● Recorded data:
+ + + + +
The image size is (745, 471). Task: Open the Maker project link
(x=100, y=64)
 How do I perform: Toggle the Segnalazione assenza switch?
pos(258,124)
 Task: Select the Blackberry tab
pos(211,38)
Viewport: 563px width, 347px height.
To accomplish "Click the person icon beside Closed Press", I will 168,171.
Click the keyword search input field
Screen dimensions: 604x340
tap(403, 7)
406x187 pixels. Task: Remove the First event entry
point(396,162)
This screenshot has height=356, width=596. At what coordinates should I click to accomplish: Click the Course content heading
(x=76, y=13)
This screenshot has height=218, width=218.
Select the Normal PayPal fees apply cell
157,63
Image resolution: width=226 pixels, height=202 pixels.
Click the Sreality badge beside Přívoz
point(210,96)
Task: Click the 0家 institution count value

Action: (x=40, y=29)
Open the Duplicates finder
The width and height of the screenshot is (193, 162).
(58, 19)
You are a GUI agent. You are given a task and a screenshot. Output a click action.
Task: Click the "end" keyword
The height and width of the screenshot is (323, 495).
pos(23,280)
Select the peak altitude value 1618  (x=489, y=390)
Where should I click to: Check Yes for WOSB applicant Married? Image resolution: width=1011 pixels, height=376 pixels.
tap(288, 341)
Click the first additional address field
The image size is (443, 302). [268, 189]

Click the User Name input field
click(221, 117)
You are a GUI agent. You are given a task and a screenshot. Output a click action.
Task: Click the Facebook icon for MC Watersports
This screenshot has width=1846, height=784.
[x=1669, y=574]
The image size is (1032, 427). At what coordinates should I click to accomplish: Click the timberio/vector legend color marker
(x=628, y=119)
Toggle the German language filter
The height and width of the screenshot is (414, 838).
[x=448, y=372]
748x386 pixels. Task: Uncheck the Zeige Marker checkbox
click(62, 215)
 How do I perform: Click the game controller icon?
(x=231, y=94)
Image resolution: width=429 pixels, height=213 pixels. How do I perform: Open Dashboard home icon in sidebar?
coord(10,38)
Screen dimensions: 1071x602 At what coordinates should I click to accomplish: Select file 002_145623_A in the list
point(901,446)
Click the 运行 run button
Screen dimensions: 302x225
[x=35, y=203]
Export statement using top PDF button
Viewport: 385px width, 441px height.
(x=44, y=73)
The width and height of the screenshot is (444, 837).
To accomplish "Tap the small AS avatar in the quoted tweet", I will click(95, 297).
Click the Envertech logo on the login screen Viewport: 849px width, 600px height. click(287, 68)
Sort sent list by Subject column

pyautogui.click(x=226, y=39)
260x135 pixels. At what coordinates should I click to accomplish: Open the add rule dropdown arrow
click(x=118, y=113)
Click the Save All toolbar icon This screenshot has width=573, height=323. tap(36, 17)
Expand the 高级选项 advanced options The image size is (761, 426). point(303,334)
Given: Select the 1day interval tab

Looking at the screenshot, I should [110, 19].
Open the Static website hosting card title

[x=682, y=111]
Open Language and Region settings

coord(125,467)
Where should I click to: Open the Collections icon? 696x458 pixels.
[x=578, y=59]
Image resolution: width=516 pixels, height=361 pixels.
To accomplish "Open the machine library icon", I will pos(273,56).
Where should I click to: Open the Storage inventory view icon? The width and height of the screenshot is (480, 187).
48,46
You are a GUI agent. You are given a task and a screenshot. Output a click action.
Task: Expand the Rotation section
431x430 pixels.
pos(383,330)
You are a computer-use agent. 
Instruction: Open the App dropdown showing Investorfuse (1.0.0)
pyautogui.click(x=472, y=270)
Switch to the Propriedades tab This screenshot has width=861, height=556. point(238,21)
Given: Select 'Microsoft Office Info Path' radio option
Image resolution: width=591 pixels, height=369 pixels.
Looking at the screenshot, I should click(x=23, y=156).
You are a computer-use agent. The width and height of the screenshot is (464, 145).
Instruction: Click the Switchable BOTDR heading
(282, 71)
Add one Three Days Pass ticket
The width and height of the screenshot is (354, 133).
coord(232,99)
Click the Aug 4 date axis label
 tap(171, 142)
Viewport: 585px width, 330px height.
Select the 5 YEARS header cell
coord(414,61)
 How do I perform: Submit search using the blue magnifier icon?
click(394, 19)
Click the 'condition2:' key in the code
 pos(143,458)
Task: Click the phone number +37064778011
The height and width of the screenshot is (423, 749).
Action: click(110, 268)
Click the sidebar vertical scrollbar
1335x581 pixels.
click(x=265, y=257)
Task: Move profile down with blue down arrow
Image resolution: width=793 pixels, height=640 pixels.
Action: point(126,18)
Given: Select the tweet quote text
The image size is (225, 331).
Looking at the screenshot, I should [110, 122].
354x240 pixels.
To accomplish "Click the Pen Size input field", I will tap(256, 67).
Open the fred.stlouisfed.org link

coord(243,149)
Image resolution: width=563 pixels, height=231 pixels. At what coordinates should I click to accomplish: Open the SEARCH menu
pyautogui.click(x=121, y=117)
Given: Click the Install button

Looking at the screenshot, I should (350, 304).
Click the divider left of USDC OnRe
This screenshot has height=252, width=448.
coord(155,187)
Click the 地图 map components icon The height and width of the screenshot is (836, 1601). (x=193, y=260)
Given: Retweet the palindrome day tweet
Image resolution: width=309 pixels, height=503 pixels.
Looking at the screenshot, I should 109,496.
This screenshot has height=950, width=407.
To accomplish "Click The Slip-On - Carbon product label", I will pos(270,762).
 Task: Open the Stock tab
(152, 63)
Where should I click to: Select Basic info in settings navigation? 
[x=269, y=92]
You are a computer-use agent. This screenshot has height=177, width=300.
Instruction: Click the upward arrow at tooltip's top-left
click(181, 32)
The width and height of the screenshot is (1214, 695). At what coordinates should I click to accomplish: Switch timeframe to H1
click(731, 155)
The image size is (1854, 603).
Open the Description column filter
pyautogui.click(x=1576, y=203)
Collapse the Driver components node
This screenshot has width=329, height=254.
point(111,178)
+ + + + +
● Exercise directions:
The expected result is every record above, duplicated exactly.

● Result of this exercise:
The image size is (745, 471). Task: Open the Maker project link
(x=100, y=64)
 How do I perform: Toggle the Segnalazione assenza switch?
pos(258,124)
 Task: Select the Blackberry tab
pos(211,38)
Viewport: 563px width, 347px height.
To accomplish "Click the person icon beside Closed Press", I will 168,171.
Click the keyword search input field
Screen dimensions: 604x340
tap(403, 7)
406x187 pixels. Task: Remove the First event entry
point(396,162)
This screenshot has height=356, width=596. At what coordinates should I click to accomplish: Click the Course content heading
(x=76, y=13)
This screenshot has height=218, width=218.
Select the Normal PayPal fees apply cell
157,63
Image resolution: width=226 pixels, height=202 pixels.
Click the Sreality badge beside Přívoz
point(210,96)
Task: Click the 0家 institution count value

Action: (x=40, y=29)
Open the Duplicates finder
The width and height of the screenshot is (193, 162).
(58, 19)
You are a GUI agent. You are given a task and a screenshot. Output a click action.
Task: Click the "end" keyword
The height and width of the screenshot is (323, 495).
pos(23,280)
Select the peak altitude value 1618  (x=489, y=390)
Where should I click to: Check Yes for WOSB applicant Married? Image resolution: width=1011 pixels, height=376 pixels.
tap(288, 341)
Click the first additional address field
The image size is (443, 302). [268, 189]

Click the User Name input field
click(221, 117)
You are a GUI agent. You are given a task and a screenshot. Output a click action.
Task: Click the Facebook icon for MC Watersports
This screenshot has width=1846, height=784.
[x=1669, y=574]
The image size is (1032, 427). At what coordinates should I click to accomplish: Click the timberio/vector legend color marker
(x=628, y=119)
Toggle the German language filter
The height and width of the screenshot is (414, 838).
[x=448, y=372]
748x386 pixels. Task: Uncheck the Zeige Marker checkbox
click(62, 215)
 How do I perform: Click the game controller icon?
(x=231, y=94)
Image resolution: width=429 pixels, height=213 pixels. How do I perform: Open Dashboard home icon in sidebar?
coord(10,38)
Screen dimensions: 1071x602 At what coordinates should I click to accomplish: Select file 002_145623_A in the list
point(901,446)
Click the 运行 run button
Screen dimensions: 302x225
[x=35, y=203]
Export statement using top PDF button
Viewport: 385px width, 441px height.
(x=44, y=73)
The width and height of the screenshot is (444, 837).
To accomplish "Tap the small AS avatar in the quoted tweet", I will click(95, 297).
Click the Envertech logo on the login screen Viewport: 849px width, 600px height. click(287, 68)
Sort sent list by Subject column

pyautogui.click(x=226, y=39)
260x135 pixels. At what coordinates should I click to accomplish: Open the add rule dropdown arrow
click(x=118, y=113)
Click the Save All toolbar icon This screenshot has width=573, height=323. tap(36, 17)
Expand the 高级选项 advanced options The image size is (761, 426). point(303,334)
Given: Select the 1day interval tab

Looking at the screenshot, I should [110, 19].
Open the Static website hosting card title

[x=682, y=111]
Open Language and Region settings

coord(125,467)
Where should I click to: Open the Collections icon? 696x458 pixels.
[x=578, y=59]
Image resolution: width=516 pixels, height=361 pixels.
To accomplish "Open the machine library icon", I will pos(273,56).
Where should I click to: Open the Storage inventory view icon? The width and height of the screenshot is (480, 187).
48,46
You are a GUI agent. You are given a task and a screenshot. Output a click action.
Task: Expand the Rotation section
431x430 pixels.
pos(383,330)
You are a computer-use agent. 
Instruction: Open the App dropdown showing Investorfuse (1.0.0)
pyautogui.click(x=472, y=270)
Switch to the Propriedades tab This screenshot has width=861, height=556. point(238,21)
Given: Select 'Microsoft Office Info Path' radio option
Image resolution: width=591 pixels, height=369 pixels.
Looking at the screenshot, I should click(x=23, y=156).
You are a computer-use agent. The width and height of the screenshot is (464, 145).
Instruction: Click the Switchable BOTDR heading
(282, 71)
Add one Three Days Pass ticket
The width and height of the screenshot is (354, 133).
coord(232,99)
Click the Aug 4 date axis label
 tap(171, 142)
Viewport: 585px width, 330px height.
Select the 5 YEARS header cell
coord(414,61)
 How do I perform: Submit search using the blue magnifier icon?
click(394, 19)
Click the 'condition2:' key in the code
 pos(143,458)
Task: Click the phone number +37064778011
The height and width of the screenshot is (423, 749).
Action: click(110, 268)
Click the sidebar vertical scrollbar
1335x581 pixels.
click(x=265, y=257)
Task: Move profile down with blue down arrow
Image resolution: width=793 pixels, height=640 pixels.
Action: point(126,18)
Given: Select the tweet quote text
The image size is (225, 331).
Looking at the screenshot, I should [110, 122].
354x240 pixels.
To accomplish "Click the Pen Size input field", I will tap(256, 67).
Open the fred.stlouisfed.org link

coord(243,149)
Image resolution: width=563 pixels, height=231 pixels. At what coordinates should I click to accomplish: Open the SEARCH menu
pyautogui.click(x=121, y=117)
Given: Click the Install button

Looking at the screenshot, I should (350, 304).
Click the divider left of USDC OnRe
This screenshot has height=252, width=448.
coord(155,187)
Click the 地图 map components icon The height and width of the screenshot is (836, 1601). (x=193, y=260)
Given: Retweet the palindrome day tweet
Image resolution: width=309 pixels, height=503 pixels.
Looking at the screenshot, I should 109,496.
This screenshot has height=950, width=407.
To accomplish "Click The Slip-On - Carbon product label", I will pos(270,762).
 Task: Open the Stock tab
(152, 63)
Where should I click to: Select Basic info in settings navigation? 
[x=269, y=92]
You are a computer-use agent. This screenshot has height=177, width=300.
Instruction: Click the upward arrow at tooltip's top-left
click(181, 32)
The width and height of the screenshot is (1214, 695). At what coordinates should I click to accomplish: Switch timeframe to H1
click(731, 155)
The image size is (1854, 603).
Open the Description column filter
pyautogui.click(x=1576, y=203)
Collapse the Driver components node
This screenshot has width=329, height=254.
point(111,178)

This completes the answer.